Besides being physically calm, dogs need to be emotionally calm. That means they don’t go all pancake-eyed when someone grabs their head, or panic if a metal tray is dropped behind them. Essentially, a good therapy dog needs to behave in ways that most dogs don’t: unfazed when a child hugs them a little too hard before you can intervene, unreactive when the Alzheimer patient tries to grab their ears and screams when you step in. Can some nervous dogs be conditioned to be comfortable when “life happens”? Yes, they can; I know of several dogs who were originally terrified of strangers and ended up as great therapy dogs. But that’s the exception, not the rule. It’s a fool’s errand to try to make a reactive dog into a good therapy dog while he’s in treatment himself, and it’s not safe or respectful to anyone to try to make a “regular” dog into a one-in-a-million one.

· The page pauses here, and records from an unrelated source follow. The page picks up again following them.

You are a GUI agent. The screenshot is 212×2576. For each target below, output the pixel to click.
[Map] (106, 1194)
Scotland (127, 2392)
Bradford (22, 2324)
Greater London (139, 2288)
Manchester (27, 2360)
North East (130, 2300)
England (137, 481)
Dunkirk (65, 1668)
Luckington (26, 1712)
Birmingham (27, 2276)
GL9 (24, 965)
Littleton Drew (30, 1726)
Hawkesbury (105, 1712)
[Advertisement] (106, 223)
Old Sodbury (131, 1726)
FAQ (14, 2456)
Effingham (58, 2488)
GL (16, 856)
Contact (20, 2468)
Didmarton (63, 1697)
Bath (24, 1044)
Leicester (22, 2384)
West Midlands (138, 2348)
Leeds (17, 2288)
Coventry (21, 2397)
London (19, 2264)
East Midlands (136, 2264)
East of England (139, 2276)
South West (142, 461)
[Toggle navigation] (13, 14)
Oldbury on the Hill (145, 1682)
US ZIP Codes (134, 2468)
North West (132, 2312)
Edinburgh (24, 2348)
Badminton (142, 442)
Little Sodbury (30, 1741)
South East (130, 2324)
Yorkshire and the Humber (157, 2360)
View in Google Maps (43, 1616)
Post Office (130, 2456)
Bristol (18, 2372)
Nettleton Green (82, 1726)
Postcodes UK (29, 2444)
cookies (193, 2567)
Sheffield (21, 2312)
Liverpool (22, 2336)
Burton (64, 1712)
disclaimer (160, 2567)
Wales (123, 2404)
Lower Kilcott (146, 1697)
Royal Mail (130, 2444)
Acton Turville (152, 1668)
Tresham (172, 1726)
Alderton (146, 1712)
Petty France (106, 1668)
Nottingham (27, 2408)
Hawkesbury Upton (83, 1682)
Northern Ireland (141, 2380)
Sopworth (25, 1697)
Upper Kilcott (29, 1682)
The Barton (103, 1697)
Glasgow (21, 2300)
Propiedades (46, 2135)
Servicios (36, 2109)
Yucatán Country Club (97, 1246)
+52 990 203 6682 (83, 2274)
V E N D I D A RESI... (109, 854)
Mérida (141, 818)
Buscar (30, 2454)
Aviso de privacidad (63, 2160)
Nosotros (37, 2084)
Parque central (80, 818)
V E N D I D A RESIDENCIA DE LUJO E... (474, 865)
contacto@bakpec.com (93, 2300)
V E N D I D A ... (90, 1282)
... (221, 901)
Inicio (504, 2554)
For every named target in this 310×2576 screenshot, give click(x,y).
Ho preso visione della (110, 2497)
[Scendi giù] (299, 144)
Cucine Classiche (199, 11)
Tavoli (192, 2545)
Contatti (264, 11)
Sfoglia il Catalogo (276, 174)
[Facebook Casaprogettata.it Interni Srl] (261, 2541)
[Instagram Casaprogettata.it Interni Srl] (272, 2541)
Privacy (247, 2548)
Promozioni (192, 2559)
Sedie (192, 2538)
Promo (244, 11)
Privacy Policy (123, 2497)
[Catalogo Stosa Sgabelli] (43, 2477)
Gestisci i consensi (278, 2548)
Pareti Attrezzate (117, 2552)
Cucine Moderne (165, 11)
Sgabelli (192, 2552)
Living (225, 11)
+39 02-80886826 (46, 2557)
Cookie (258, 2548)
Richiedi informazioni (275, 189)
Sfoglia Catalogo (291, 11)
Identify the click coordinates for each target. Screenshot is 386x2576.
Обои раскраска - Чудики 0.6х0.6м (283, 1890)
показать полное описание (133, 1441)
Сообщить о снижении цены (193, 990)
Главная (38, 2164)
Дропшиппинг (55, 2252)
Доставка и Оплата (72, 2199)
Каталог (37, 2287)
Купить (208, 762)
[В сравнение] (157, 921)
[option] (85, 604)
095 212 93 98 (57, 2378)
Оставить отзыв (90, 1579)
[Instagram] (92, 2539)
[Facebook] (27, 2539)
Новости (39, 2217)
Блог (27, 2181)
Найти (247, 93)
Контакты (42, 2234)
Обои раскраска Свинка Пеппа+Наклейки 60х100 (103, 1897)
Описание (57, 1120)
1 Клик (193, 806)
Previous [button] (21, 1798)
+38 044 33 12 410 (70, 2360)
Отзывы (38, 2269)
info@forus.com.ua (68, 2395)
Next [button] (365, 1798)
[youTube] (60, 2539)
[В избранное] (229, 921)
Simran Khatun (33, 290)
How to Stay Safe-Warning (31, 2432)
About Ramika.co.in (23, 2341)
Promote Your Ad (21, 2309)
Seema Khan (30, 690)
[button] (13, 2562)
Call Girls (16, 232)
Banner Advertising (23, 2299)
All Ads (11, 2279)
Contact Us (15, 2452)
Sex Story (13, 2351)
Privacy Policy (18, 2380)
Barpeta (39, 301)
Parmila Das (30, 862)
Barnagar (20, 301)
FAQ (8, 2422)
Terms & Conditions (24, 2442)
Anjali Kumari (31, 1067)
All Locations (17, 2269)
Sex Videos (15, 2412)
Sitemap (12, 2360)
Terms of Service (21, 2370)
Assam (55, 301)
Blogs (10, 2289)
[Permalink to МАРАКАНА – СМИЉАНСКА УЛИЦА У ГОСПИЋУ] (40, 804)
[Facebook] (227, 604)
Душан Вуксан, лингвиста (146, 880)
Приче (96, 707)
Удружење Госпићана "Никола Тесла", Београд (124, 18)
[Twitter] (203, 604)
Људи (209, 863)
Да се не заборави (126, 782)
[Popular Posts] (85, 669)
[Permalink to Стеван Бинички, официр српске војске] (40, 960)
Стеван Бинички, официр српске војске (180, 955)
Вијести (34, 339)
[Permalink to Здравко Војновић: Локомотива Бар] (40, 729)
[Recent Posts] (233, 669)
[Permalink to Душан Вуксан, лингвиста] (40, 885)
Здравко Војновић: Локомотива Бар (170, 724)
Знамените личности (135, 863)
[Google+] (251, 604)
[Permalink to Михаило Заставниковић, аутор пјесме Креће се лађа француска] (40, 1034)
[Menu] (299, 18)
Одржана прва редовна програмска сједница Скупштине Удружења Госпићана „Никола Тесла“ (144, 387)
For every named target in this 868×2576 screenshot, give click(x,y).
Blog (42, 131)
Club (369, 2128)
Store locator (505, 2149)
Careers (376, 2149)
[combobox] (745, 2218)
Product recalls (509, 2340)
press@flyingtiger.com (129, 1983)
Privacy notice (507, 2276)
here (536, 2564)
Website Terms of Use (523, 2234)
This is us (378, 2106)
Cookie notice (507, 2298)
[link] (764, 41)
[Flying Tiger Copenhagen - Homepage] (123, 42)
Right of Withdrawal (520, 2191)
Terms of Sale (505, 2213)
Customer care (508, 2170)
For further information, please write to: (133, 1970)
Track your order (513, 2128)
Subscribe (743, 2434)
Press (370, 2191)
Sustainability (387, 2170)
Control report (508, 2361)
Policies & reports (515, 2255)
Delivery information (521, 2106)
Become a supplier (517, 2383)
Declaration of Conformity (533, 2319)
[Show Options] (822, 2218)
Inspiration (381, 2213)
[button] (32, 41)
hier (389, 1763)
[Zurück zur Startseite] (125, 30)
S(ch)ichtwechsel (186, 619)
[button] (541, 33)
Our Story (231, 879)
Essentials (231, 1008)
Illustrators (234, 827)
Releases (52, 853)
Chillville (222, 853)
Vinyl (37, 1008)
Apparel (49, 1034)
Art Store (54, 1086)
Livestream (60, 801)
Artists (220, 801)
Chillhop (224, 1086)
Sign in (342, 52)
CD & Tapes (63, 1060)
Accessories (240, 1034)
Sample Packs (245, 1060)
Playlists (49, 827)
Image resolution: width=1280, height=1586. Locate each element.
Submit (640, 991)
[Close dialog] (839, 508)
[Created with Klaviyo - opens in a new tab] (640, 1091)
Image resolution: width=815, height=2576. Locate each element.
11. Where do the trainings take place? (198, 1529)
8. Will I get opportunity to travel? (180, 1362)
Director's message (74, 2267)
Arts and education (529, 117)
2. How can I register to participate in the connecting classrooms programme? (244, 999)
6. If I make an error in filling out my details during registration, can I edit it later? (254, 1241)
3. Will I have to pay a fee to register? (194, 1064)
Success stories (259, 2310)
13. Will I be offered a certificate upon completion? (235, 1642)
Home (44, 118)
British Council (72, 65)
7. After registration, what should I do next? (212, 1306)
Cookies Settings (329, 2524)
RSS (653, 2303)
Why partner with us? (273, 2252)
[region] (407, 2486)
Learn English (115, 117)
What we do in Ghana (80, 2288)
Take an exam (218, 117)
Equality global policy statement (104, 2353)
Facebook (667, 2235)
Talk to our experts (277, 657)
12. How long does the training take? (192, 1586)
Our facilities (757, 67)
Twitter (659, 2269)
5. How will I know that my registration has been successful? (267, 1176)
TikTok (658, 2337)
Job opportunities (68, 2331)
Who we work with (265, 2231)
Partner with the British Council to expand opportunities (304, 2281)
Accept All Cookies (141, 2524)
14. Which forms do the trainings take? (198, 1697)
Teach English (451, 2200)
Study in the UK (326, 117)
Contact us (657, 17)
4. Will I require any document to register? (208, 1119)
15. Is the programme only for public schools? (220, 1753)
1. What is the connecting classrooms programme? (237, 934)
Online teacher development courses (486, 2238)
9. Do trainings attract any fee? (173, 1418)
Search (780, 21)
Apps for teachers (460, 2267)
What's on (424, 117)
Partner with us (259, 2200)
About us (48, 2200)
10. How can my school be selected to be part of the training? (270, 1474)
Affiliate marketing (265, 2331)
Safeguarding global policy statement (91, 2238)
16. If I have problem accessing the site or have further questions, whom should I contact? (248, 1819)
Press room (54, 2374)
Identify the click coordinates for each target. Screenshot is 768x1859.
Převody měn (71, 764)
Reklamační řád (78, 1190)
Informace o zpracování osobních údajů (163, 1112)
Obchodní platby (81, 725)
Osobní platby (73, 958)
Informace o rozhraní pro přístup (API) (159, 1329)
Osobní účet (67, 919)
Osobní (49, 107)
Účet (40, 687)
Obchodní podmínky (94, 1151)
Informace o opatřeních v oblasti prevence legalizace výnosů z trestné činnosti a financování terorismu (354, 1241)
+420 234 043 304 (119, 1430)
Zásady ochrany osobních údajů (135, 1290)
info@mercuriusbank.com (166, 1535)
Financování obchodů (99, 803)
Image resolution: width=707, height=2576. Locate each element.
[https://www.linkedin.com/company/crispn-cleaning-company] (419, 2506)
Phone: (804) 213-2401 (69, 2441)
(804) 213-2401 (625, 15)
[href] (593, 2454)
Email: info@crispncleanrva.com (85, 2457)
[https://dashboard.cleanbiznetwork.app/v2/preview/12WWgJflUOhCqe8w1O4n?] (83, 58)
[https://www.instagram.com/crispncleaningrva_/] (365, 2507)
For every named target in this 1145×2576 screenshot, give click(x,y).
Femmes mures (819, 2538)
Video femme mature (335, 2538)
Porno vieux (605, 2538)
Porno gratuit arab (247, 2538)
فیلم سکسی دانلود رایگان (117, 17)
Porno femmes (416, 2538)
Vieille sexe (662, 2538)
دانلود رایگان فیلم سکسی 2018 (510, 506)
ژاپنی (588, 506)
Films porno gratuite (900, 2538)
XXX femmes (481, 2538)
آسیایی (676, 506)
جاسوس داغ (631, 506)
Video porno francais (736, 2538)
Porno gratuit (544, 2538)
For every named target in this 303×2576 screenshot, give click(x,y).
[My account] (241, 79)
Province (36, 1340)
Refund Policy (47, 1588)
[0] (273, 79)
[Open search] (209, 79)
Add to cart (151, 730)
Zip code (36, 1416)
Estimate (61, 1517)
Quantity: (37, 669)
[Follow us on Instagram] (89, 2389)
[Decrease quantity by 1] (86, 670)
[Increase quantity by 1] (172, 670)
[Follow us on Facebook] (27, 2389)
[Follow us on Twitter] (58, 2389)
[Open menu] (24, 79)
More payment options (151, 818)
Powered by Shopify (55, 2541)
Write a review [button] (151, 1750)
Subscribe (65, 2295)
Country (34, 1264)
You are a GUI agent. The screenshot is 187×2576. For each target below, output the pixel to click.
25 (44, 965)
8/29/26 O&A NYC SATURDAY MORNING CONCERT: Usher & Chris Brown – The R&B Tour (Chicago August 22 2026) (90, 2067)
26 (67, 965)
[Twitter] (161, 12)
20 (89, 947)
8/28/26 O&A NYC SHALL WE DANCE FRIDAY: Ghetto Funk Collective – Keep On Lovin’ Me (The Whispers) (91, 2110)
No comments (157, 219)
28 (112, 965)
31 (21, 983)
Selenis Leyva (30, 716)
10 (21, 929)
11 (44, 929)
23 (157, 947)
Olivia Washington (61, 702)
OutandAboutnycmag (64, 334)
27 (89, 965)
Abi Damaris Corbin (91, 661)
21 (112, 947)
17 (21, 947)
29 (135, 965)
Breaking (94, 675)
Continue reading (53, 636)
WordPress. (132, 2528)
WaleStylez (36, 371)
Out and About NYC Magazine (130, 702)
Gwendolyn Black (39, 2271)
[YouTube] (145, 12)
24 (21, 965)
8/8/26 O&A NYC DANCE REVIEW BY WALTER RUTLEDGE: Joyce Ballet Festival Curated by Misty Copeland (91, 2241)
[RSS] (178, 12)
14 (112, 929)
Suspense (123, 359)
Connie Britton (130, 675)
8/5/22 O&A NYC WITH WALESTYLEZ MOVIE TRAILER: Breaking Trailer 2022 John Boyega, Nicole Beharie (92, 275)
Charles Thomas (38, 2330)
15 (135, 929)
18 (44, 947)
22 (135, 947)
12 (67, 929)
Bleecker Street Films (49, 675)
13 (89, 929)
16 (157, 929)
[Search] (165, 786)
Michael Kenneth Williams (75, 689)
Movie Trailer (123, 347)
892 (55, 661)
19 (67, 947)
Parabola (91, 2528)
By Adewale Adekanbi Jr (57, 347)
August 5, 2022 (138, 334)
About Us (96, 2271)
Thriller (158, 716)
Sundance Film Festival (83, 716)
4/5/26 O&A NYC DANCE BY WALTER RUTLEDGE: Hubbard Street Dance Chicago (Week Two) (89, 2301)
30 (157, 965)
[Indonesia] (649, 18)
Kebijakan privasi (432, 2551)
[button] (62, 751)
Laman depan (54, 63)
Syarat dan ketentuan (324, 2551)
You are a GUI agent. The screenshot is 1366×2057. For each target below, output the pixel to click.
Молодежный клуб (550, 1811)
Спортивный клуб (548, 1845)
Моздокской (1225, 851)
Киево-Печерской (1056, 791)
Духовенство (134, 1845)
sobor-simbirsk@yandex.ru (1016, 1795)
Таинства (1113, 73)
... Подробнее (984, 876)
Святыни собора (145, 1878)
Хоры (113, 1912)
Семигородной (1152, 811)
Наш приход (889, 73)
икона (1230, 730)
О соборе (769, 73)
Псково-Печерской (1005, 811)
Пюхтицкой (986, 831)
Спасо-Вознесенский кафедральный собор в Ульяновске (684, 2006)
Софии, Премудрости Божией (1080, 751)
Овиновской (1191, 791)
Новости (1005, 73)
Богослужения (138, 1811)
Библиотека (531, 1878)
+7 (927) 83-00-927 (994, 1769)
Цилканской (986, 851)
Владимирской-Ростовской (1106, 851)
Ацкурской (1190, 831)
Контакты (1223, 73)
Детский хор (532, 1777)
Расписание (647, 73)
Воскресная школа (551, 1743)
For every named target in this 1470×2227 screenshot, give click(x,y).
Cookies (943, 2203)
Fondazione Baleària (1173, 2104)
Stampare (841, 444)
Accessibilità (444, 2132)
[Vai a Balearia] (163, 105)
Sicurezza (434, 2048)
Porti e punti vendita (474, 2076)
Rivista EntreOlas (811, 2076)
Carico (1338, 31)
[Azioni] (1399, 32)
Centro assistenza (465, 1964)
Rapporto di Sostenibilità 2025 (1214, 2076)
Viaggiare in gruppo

This is a problem I’ve seen a bit too often: guardians whose dogs may have good reasons for being cautious or nippy, but who still insist that “it’s not the dog’s fault, and if everyone would just learn to be appropriate around dogs, he’d be perfect.” That’s pretty much the point here: people won’t be perfect, guaranteed. In the normal run of things, they never are, and in the case of therapy, they often will be worse. The children will be crazed to finally see a dog like the one they have at home and won’t understand why they can’t hug Maxi so hard that Maxi can’t breathe. Some seniors will sit quietly stroking Chief, but others will get a death grip on the sides of his head and kiss his lips before you can stop them.

For everyone’s sake, including your own, you don’t want Maxi and Chief to be dogs that just barely tolerate this kind of treatment. Those dogs may be “fine” (i.e., they don’t bite) the first time or two, but they might not be the third or fourth. Even if they don’t object, forcing them to tolerate this sort of behavior could be considered abusive. You need a dog who really, truly doesn’t care if he’s hugged or his tail is pulled. Those dogs are out there, but they are less common than many of us like to think.